You Can Now Use a Payment Plan for Your Botox


While that may prove useful for some, others are a bit skeptical of using a delayed payment option. “I think it can turn dicey very quickly,” says Natalie, who asked that we identify her by her first name only. “It’s very two-fold because it gives everyone the option to ‘afford’ it, but will it encourage your injector to suggest more treatments, more units, more products that aren’t needed?” Ben Paul, MD, a double-board certified plastic surgeon based in New York City, does not currently use payment plans – or at least, does not provide them proactively (his practice does accept credit cards). “A payment plan may open the door to plastic surgery for someone that could not otherwise afford a procedure,” says Dr. Paul. “[But] at the same time, a payment plan may create a situation where a patient falls into debt for an elective plastic surgery.” (Buy now, pay later programs have been “criticized for creating “phantom debt“and making it easier for consumers to overspend, especially those who are already “financially fragile.” Even if you’re not paying interest, the debt from BNPL could still affect your credit score.)

Speaking of plastic surgery, PatientFi has been around since 2017, offering financing for breast augmentations, liposuction, and the like.
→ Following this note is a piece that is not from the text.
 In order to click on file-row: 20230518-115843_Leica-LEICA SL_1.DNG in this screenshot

It wasn’t until the launch of PRIVI last year that aesthetic treatments like Botox and microneedling were eligible for financing. Because insurance can cover some plastic surgeries, payment is a little bit more complicated. Lucy, a 20-something based in Dallas, had thought about a breast reduction for years before talking to a surgeon. It was then that she learned that while breast reductions can be covered by insurance, these requirements are often very strict. (According to a 2023 statistical review, denial rates for breast reduction surgery range from 21% to 62% for private insurers.) Lucy, who asked that we identify her by her first name, was among the lucky ones approved right out of the gate: Her insurance covered 80% of her surgery. “I paid 20% out of pocket, which equated to about $3,000,” she says. “And I paid a hospital fee which was about $1,000.”
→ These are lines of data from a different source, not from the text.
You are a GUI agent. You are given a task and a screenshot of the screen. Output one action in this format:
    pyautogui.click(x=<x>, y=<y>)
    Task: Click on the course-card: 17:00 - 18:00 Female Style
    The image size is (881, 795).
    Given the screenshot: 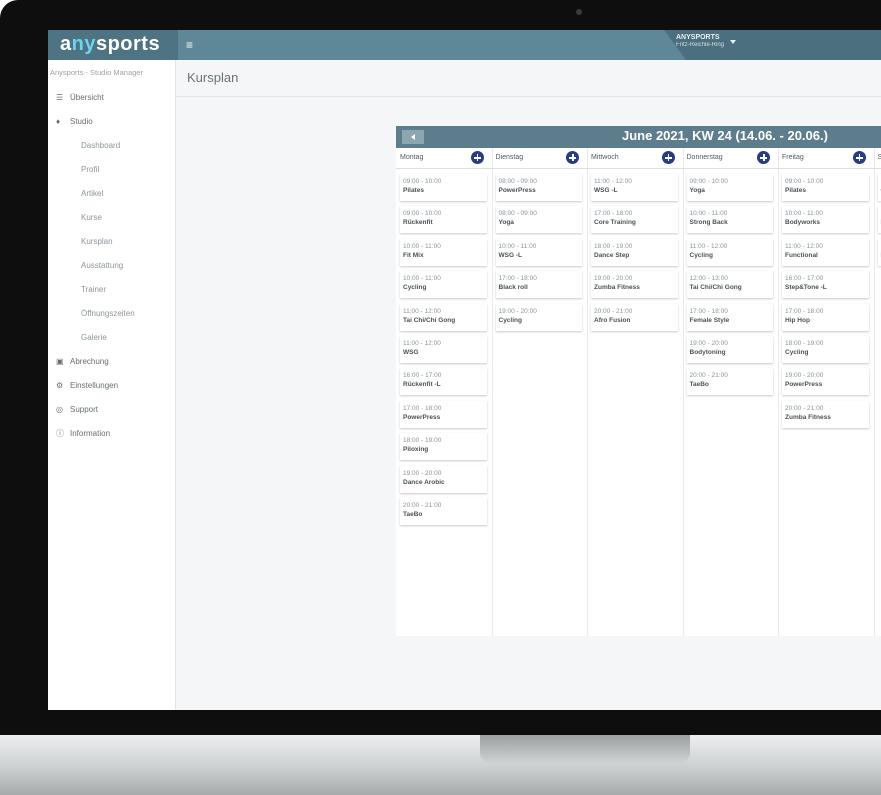 What is the action you would take?
    pyautogui.click(x=730, y=317)
    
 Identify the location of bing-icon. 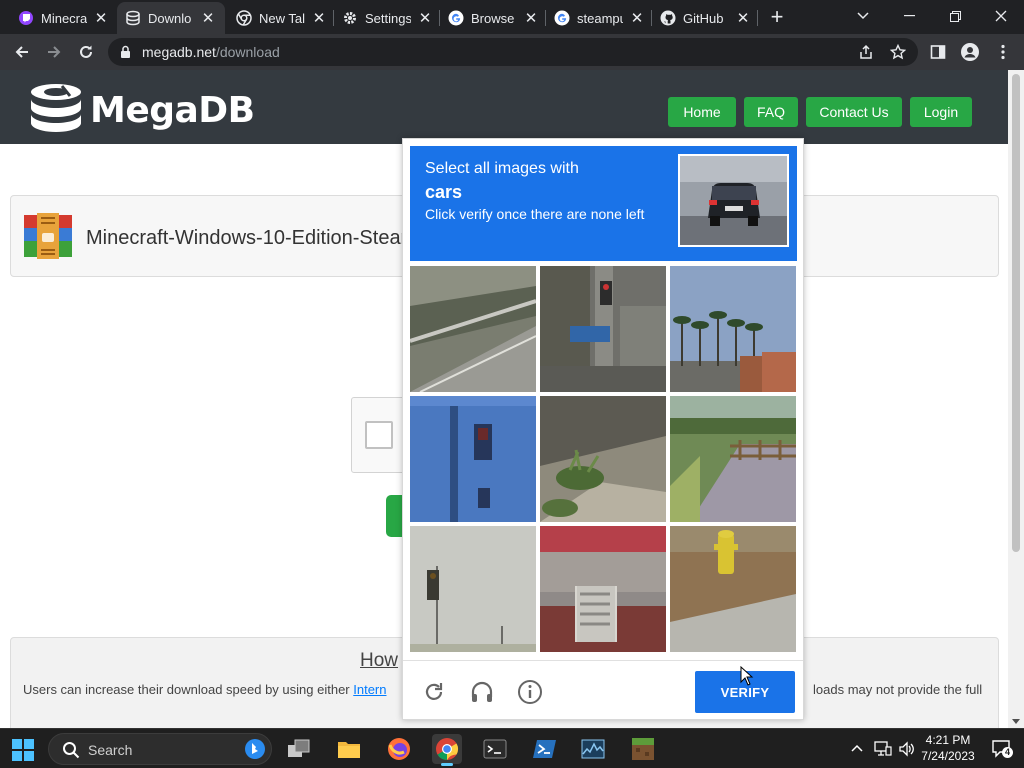
(255, 749).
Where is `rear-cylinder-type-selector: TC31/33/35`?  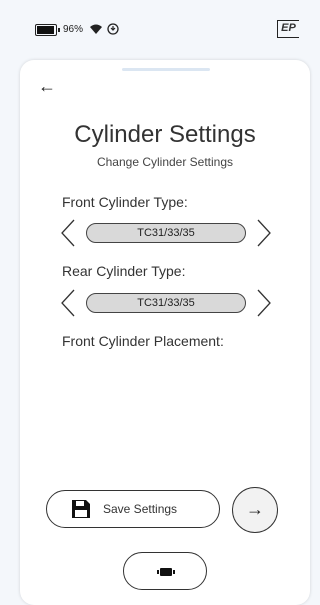 rear-cylinder-type-selector: TC31/33/35 is located at coordinates (166, 303).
Lucy used CareCredit for these expenses, a credit card for health and wellness procedures. It offers a variable rate based on your credit score, and is accepted at over 260,000 locations, including medical specialists and dental offices. “I paid for 20% of my surgery over six months through CareCredit with zero interest, which was the payment plan option my surgeon’s office recommended,” says Lucy. “If it had taken longer than six months, I would have incurred a high interest rate on the debt.” (CareCredit’s APR, or annual percentage rate, is around 29.99% after the interest-free period, but can be different pending a person’s credit score and other financial factors.) Beyond a high APR, prospective patients need to understand the inherent financial risks of delayed payments. According to a survey conducted by Lending Tree, currently 8% of those with “medical” debt say cosmetic surgeries or procedures were solely to blame.